(Sesto Potere) – Rimini – 16 marzo 2026 – “Da settimane si assiste a quella che a tutti gli effetti appare come una sistematica azione volta a
staccare, lacerare o comunque a rendere illeggibili i manifesti referendari dei Comitati per il No. Queste azioni si sono verificate in numerosi Comuni della provincia di Rimini con una frequenza che non ha lasciato indifferenti gli attivisti e i Comitati territoriali per il NO. Per queste ragioni tutti gli episodi sono stati già oggetto di circostanziate segnalazioni alla Prefettura – deputata al coordinamento e alla vigilanza affinché il processo elettorale si svolga correttamente – e, volta per volta, al Comune interessato. Una cosa appare chiara: il particolare accanimento contro i manifesti del Comitato dei 15 per il No, Società civile per il No, Avvocati per il No e GiustoDireNo”: lo affermano in una nota congiunta i Comitati per il No della Società civile, Avvocati per il No e GiustoDireNo che denunciano episodi a Riccione, Rimini, Poggio Torriana, Verucchio e Bellaria-Igea Marina con manifesti distrutti a danno della propaganda referendaria dei Comitati per il No.

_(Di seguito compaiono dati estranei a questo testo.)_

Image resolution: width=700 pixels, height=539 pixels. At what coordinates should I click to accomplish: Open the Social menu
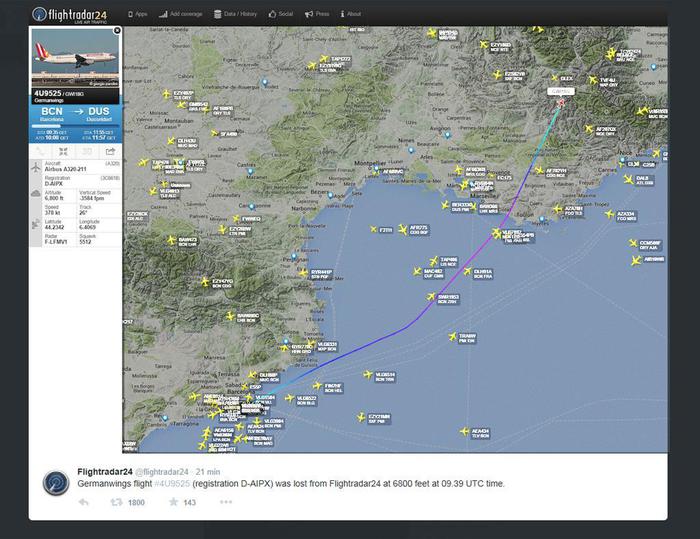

I Comitati invitano tutta la cittadinanza a mantenere alta la vigilanza democratica e a segnalare alla mail: iovotono.rn@gmail.com eventuali danneggiamenti ai materiali elettorali.
“Chiunque abbia posto in essere queste azioni, esse ottengono l’effetto opposto di quello che intendono perseguire. Oltre a tradire l’insofferenza rispetto al confronto e al dibattito, ci convincono della bontà della nostra battaglia per la quale continueremo a impegnarci fino all’ultimo giorno della campagna referendaria”: conclude la nota dei Comitati per il No della Società civile, Avvocati per il No e GiustoDireNo.